Nel particolare, il software Cooperto permette ai ristoratori di accettare prenotazioni online, organizzare i tavoli in modo efficiente e inviare comunicazioni mirate alla clientela. Dall’inizio della sperimentazione commerciale a gennaio 2024, oltre 300 ristoranti in tutta Italia hanno adottato la piattaforma, confermando un’accoglienza positiva anche tra i locali più tradizionali.
“I clienti vogliono prenotare online, senza dover chiamare. Ancora oggi molti più della metà dei ristoratori usano l’agenda cartacea per la gestione delle prenotazioni, ma la realtà è cambiata”, spiega Luca Proserpio, co-fondatore di Cooperto. “Il nostro software aiuta i ristoratori che hanno un’attività già avviata e in salute e vogliono amplificare i risultati a gestire prenotazioni e contatti, trasformando ogni cliente da ‘usa e getta’ in un contatto prezioso per il futuro del locale”.
Più di 100 funzionalità integrate: cartaceo addio, benvenuto digitale
Nata dall’esperienza di una web agency attiva dal 2010 che, post-Covid, ha identificato nel settore della ristorazione un mercato con enormi margini di digitalizzazione, a oggi la piattaforma Cooperto integra oltre 100 funzionalità, dalla gestione dei tavoli agli strumenti di marketing automatizzato, fino a sondaggi post-cena per raccogliere feedback in tempo reale.
In pratica, ogni cliente che prenota attraverso Cooperto non si limita a occupare un tavolo ma diventa parte di un database che permette al ristoratore di inviare promozioni mirate, chiedere recensioni e creare un rapporto duraturo e fidelizzato.
“La maggior parte dei ristoratori lavora ancora con il modello del cliente ‘a fiammifero’: prenota, mangia, paga e se ne va.
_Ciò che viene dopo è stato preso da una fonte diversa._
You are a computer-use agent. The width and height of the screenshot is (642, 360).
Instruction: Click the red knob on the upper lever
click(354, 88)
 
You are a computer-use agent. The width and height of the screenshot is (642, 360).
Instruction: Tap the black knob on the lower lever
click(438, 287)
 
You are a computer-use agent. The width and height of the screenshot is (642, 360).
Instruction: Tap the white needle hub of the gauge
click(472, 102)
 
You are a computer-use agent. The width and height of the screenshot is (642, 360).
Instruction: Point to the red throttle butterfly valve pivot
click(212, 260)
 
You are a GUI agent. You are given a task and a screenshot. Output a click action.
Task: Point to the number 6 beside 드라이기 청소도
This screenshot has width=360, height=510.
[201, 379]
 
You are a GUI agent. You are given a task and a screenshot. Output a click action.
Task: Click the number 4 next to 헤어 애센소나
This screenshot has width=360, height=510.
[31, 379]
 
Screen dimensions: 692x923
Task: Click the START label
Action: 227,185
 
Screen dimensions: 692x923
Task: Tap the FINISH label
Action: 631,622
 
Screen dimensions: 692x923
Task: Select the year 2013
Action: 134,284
La relazione con il cliente dura il tempo di un pranzo o di una cena”, continua Proserpio. “Con Cooperto questo meccanismo non si verifica perchè ogni ‘Elisa’ che viene una volta al mese diventa un’opportunità per crescere: posso invitarla per un nuovo menù, chiederle una recensione oppure offrirle uno sconto dedicato.”
I prossimi passi della startup
Dopo aver raggiunto i 300 ristoranti attivi dall’inizio del 2024, Cooperto punta nei prossimi mesi a integrare funzionalità di analisi avanzata dei dati e strumenti per aumentare la fidelizzazione dei clienti. L’obiettivo è rendere la piattaforma uno strumento sempre più completo per i ristoratori, guardando anche all’espansione nazionale con centinaia di nuovi locali entro il 2026.
“Il nostro obiettivo non è sostituire il rapporto umano nella ristorazione, ma amplificarlo attraverso la tecnologia. Vogliamo che ogni ristoratore possa concentrarsi su ciò che sa fare meglio – cucinare e accogliere – mentre la piattaforma si occupa di tutto il resto: organizzare, ricordare e fidelizzare”, conclude Proserpio.